The question before the Court is not whether a temple should be built at the site of the Babri mosque that was demolished on December 6, 1992. The Court’s job is to determine ownership of the land on which the mosque once stood and on which a makeshift temple has been built, housing an idol of Ram Lalla. There are several claimants: the Sunni Central Wakf Board and the Nirmohi Akhada, apart from Ram Lalla (a colonial device allows Hindu deities to take part in legal disputes as juridical persons). Suppose the legal documents uphold the claim of the Sunni Wakf Board; will the problem be settled, and the Vishwa Hindu Parishad, Subramanian Swamy, BJP and all those who have been campaigning for a Ram temple at site of the Babri mosque suddenly let the law supercede faith and abandon their quest?
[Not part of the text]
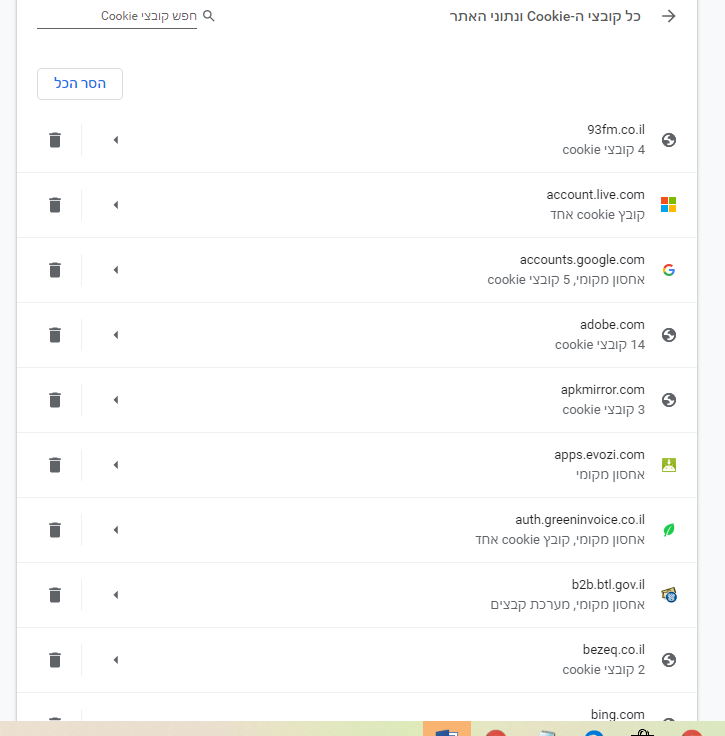Delete cookies for 93fm.co.il

[x=55, y=140]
The Ram Janmabhoomi campaign must be understood as a political project at its core. The building of a Ram temple was incidental to the primary aim of demolishing the mosque built by Babar, seen as a symbol of Muslim suzerainty over Hindus, albeit in the medieval past. In the slogan, ‘Mandir wahin banayenge’, the stress was on ‘wahin’, meaning here the mosque stood. The only way to build a temple where the mosque stood was to demolish the mosque first, to make way for the temple. Building a temple is a cleanup job, to validate the claim that the goal was not really to demolish the mosque, but to build a temple to Lord Ram at the site of his birth. The fact, however, is that there are multiple places in Ayodhya that lay claim to being the birthplace of Ram. Once the mosque was demolished, the act proved that secular India cannot prevent majoritarian mobilisation from pursuing goals that might be illegal but are matters of faith. This was the objective of the Sangh Parivar, which holds the democratic Constitution that promises equality to all citizens to be a fraud and seeks to redefine Indian nationhood as Hindutva. Proving that point helped them emerge a political force that has grown over the two and a half decades since the demolition.
It mattered to democracy, respect for history and the rule of law that the mosque should not forcibly be demolished. When it was brought down, the damage was done, which all the cries of protest, condemnation and regret that followed could not undo. After the physical structure of the mosque has been demolished, it matters little if a temple is built there or a memorial, or a walled enclosure of barren land, bereft of flowers, bees, birds and song. It is of little political consequence. What matters politically is the metaphorical significance of the mosque: acceptance of history as it transpired, democratic commitment to minority rights and the rule of law and carrying forward a tradition of this land that llowed multiple cultures to flourish and co-exist in mutual acceptance, rather than mere tolerance. Pursuing the truth of the metaphor is different from scrambling for the physical debris of the demolished mosque.
The Kerala HC once told two warring factions of a Christian denomination that had taken their dispute to it to sort the problem out among themselves, the dispute falling outside the realm of temporal law. The Supreme Court would do well to similarly tell politicians to sort out their political problem outside the Court, without getting drawn into a uicksand of partisan accusations that would erode the authority of the court and damage the nation further.